Он подошел к окну и открыл его.

– Герберт пошел посмотреть, чего за дела, – сказал он, – а ты не знаешь…

– Обувайся! – прошептала я. – Сваливаем!

– Но…

– Живо!

Тупень исчез из вида.

Потом я увидела, как он воюет со шнурками. Сама я считала секунды. Надо бы раздобыть ему обувку на липучках.

– Ни с места, – послышалось сзади.

Я обернулась. Какой-то лысый мужик целился в меня из ствола с оптическим прицелом. Я шагнула к нему.

– Ты чего, не слышала… – начал он, но выпустил ствол и потерял всякую охоту дышать и говорить, когда я боковым ударом засветила ему между ног.

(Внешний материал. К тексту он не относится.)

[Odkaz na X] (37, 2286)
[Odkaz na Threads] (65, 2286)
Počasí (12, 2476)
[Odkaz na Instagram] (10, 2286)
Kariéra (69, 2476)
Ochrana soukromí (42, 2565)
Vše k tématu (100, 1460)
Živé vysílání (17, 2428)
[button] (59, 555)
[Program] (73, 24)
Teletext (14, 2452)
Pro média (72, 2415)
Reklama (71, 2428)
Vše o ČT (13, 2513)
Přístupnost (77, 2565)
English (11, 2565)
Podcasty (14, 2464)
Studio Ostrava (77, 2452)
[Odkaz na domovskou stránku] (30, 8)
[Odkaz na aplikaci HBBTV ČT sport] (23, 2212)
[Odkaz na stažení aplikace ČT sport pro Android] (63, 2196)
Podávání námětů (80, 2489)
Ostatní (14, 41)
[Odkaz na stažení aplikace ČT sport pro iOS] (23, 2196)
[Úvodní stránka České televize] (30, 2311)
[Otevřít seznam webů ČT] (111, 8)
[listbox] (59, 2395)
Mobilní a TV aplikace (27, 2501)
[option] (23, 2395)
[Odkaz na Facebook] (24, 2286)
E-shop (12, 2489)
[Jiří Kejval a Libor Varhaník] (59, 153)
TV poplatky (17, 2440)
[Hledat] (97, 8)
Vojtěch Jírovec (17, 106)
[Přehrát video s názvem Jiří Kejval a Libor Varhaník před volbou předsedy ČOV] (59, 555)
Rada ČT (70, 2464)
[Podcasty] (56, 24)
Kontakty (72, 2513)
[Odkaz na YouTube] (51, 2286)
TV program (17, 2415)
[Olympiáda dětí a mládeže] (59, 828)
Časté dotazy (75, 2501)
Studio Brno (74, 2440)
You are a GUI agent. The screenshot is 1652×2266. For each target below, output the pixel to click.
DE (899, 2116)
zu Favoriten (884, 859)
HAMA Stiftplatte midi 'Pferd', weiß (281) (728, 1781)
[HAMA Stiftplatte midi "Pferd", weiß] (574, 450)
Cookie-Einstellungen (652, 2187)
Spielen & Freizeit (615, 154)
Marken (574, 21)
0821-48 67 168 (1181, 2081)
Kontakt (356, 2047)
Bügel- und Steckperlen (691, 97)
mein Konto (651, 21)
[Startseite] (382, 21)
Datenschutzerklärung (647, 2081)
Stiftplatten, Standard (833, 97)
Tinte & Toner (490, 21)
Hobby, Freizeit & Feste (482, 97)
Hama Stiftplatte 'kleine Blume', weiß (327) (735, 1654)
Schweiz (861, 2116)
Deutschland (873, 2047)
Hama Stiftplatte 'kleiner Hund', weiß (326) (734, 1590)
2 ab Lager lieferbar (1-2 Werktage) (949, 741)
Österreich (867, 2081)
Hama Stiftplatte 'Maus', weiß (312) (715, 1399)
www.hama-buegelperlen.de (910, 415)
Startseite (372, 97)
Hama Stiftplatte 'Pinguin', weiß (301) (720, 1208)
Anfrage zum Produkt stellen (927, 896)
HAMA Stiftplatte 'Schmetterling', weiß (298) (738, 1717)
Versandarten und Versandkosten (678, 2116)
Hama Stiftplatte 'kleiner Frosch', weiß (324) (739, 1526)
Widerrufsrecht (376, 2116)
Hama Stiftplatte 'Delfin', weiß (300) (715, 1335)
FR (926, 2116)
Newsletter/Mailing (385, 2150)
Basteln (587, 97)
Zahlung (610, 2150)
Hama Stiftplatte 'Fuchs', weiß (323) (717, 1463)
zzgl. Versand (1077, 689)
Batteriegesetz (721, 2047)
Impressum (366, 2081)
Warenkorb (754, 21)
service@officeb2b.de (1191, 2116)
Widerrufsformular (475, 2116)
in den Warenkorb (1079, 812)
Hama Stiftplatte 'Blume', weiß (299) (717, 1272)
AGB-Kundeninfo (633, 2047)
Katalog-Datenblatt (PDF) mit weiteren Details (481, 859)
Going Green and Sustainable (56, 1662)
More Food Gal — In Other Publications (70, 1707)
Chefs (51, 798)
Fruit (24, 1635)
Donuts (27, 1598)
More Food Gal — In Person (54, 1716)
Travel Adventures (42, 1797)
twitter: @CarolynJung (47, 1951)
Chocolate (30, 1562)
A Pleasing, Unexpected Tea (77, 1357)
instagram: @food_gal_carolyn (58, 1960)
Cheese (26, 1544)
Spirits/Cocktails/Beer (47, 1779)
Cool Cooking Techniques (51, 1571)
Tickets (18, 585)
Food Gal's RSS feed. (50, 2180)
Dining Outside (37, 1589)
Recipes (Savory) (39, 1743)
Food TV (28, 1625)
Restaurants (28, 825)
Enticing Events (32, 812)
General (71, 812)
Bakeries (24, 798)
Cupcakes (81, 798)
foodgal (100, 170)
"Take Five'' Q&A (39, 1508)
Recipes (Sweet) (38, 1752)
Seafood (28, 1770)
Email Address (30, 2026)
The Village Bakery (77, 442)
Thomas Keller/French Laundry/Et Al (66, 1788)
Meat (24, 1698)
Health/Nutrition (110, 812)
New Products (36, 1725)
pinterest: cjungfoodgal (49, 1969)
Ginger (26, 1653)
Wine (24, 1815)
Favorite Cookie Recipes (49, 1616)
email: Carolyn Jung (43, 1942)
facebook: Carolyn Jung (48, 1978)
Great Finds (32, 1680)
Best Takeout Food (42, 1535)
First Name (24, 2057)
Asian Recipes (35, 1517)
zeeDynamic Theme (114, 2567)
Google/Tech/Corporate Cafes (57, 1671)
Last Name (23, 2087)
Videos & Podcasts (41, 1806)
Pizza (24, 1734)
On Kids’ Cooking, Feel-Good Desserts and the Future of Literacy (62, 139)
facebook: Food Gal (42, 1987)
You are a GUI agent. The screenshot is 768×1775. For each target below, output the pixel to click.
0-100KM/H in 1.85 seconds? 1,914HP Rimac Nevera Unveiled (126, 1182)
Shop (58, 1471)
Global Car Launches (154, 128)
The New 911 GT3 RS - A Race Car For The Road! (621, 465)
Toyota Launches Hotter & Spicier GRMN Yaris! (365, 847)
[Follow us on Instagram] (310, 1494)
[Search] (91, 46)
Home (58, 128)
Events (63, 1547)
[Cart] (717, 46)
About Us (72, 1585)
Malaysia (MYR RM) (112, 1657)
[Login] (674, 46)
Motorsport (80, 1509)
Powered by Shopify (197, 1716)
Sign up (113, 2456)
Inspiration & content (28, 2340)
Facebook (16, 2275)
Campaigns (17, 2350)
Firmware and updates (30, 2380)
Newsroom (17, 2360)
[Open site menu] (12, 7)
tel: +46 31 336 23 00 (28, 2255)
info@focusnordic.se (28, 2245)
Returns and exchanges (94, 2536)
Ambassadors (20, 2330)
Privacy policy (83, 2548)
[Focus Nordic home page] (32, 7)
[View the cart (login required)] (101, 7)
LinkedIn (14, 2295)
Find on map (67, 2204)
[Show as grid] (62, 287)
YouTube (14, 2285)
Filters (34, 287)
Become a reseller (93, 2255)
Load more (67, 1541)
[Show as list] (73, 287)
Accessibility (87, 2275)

Мужик осел на землю, а я снова повернулась к окну. Тупень стоял на подоконнике.

– Прыгай! – сказала я.

Поймать-то я его поймала, но он так потяжелел, что мы оба повалились на газон. Но потом мы вскочили на ноги, и он двинул следом за мной к мотоциклам.

Услышав, как Толстяк с кем-то переговаривается, я открыл окно и выглянул наружу.

По газону бежали длинноногая девушка и кривоногий парень-коротышка. Это были те двое, я не сомневался: сидя в ту ночь в гараже, я запомнил каждую деталь – лица, фигуры, походку, голоса. На них были мотоциклетные шлемы, девушка запрыгнула на мотоцикл, а паренек уселся позади. Она принялась рыться в кармане, похоже искала ключ, и на белой, выглядывающей из-под куртки футболке заплясала красная точка.

Лазер.

Я распахнул окно. Внизу стоял Толстяк, прижав к щеке винтовку с лазерным прицелом.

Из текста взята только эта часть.